Some of the Cheesecake Burlesque girls

And then because it was that kind of a day, we spent the evening at a completely different event, the Cheesecake Burlesque Revue. They're troupe of women from Victoria who love and maintain the grand old tradition of burlesque shows - not completely revealing but oh so naughty and absolutely hilarious vaudeville peep show material.

There were some people at the show who not only had never seen burlesque but had no idea what they were in for. I don't know that anyone left, but the two women to my left had prune faces throughout most of the show, and expressed the opinion that the hooting and hollering was too loud and raucous. Excuse me! When a good looking woman is pulling off her black gloves with her teeth, proper appreciation is to be expressed. I thought of many rude things to say to them but refrained like the lady I am (oh stop snickering).

Daughter Rebecca is down for a visit. She was to have a quick flight from GP to Kamloops via Calgary. No such luck. Freezing rain made life difficult for the GP airport people. The first leg of Becca's trip was on the Calgary backhaul, but the incoming flight couldn't land on the perilous airstrip and had to return to Calgary! Westjet eventually put the GP passengers on a milk run flight: Edmonton- Calgary-Kelowna, that arrived 7:40pm. Becca's not anxious to get on a plane again after that frog-hop.

She and her dad are off to Armstrong for groceries. It will be good for them to have some time together this week while I'm at work. Bryan is getting along MUCH better these days, has gone two days without any pain meds at all. He's still in pain, but that's been a constant state of being for him for the past 35 years. When he takes medication to control him, I know it's excruciating.
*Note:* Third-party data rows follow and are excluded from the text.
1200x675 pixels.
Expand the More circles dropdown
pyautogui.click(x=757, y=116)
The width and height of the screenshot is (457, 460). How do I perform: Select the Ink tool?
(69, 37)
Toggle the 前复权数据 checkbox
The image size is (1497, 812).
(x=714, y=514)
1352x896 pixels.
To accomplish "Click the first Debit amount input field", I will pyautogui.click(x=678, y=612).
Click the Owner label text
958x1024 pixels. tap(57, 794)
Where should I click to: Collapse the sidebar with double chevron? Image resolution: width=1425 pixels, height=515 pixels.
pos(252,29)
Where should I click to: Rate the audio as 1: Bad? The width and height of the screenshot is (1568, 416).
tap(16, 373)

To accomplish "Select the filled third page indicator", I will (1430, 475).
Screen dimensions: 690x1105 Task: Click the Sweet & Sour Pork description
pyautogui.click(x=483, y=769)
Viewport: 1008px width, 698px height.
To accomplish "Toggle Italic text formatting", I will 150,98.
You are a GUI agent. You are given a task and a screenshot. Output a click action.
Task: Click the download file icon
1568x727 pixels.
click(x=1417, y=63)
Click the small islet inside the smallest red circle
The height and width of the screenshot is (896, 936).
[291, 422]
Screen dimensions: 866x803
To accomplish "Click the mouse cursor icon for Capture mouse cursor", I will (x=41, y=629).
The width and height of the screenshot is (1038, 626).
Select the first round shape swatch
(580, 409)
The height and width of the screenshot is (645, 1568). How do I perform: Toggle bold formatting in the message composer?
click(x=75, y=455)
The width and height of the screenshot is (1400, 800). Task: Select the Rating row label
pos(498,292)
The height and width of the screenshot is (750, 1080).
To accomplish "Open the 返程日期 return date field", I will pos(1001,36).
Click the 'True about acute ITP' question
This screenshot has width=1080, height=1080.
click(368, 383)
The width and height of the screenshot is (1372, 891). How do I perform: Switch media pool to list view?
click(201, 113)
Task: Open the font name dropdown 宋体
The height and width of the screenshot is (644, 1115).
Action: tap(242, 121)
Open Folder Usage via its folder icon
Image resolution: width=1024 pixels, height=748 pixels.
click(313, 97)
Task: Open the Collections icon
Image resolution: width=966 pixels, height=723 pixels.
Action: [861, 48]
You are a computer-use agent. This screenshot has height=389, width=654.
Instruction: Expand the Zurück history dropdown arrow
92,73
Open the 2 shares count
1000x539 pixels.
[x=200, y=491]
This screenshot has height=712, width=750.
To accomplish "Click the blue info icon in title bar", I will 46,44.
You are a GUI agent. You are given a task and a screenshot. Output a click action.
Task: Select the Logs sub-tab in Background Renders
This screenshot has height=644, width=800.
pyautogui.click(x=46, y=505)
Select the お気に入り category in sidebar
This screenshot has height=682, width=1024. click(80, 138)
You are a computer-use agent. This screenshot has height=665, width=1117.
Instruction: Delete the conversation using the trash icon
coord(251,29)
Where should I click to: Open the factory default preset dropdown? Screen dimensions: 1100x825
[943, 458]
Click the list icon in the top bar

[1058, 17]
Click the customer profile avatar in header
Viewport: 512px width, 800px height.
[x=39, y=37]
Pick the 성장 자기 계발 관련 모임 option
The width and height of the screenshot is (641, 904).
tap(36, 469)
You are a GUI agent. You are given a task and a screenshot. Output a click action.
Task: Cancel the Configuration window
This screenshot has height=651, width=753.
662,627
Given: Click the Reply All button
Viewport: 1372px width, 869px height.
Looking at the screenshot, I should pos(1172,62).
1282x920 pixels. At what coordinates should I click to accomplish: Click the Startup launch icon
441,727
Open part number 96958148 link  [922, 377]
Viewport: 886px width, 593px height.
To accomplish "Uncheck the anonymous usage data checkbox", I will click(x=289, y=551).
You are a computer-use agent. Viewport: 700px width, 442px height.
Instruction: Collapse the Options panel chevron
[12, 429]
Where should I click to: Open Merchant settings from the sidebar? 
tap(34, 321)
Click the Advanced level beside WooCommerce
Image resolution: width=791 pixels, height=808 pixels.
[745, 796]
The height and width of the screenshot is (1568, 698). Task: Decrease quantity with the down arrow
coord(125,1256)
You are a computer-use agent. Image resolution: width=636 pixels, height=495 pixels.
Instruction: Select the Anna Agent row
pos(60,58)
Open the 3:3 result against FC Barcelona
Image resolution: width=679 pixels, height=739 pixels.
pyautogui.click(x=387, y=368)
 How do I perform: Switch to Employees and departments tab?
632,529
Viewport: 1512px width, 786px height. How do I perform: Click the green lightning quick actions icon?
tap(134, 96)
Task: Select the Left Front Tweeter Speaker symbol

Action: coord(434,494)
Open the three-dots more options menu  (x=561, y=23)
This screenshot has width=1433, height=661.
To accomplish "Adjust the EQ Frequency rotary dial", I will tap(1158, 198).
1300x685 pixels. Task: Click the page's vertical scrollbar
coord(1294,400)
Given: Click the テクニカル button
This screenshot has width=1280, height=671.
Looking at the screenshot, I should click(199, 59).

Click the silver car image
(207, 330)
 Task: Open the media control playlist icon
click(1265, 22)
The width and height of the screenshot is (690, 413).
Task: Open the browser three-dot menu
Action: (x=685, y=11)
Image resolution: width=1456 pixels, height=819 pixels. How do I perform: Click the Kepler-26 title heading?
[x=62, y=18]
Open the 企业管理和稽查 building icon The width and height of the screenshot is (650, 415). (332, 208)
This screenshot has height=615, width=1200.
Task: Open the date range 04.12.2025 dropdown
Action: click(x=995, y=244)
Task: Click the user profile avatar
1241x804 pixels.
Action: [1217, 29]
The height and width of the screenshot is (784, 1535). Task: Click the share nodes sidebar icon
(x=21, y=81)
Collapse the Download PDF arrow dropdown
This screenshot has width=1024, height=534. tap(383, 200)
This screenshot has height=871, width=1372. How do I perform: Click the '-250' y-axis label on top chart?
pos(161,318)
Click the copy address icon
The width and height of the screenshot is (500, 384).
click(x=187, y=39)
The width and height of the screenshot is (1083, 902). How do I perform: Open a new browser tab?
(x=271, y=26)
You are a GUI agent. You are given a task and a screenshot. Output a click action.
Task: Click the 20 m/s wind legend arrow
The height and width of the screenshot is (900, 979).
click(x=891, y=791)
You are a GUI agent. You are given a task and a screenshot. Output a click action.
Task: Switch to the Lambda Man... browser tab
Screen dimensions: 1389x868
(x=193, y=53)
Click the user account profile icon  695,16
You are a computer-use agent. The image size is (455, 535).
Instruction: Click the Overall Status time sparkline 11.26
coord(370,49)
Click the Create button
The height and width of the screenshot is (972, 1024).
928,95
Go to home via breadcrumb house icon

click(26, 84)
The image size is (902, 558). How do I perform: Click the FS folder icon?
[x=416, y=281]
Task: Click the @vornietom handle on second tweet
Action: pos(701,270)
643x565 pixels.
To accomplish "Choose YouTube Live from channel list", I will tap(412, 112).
I started treatments with Bryan's chiropractor to hopefully alleviate my restless leg syndrome. TAKE NOTE ALL MCKINNON's!! Those not of the clan may be interested to know that dozens of us all suffer from RLS, going back to our Great Grandma Sarah; she's the one who called it the 'Scrannies' when none of us knew it had a label. Think it's a modern made-up condition? I think not. Just ask any spouse of a McKinnon (or Whitney, as Sarah was), who's most likely had to endure a bed partner who kicks and twitches all night.

Anyway, Dr. Kinakin says that spine adjustment will cure it. I'll keep you posted.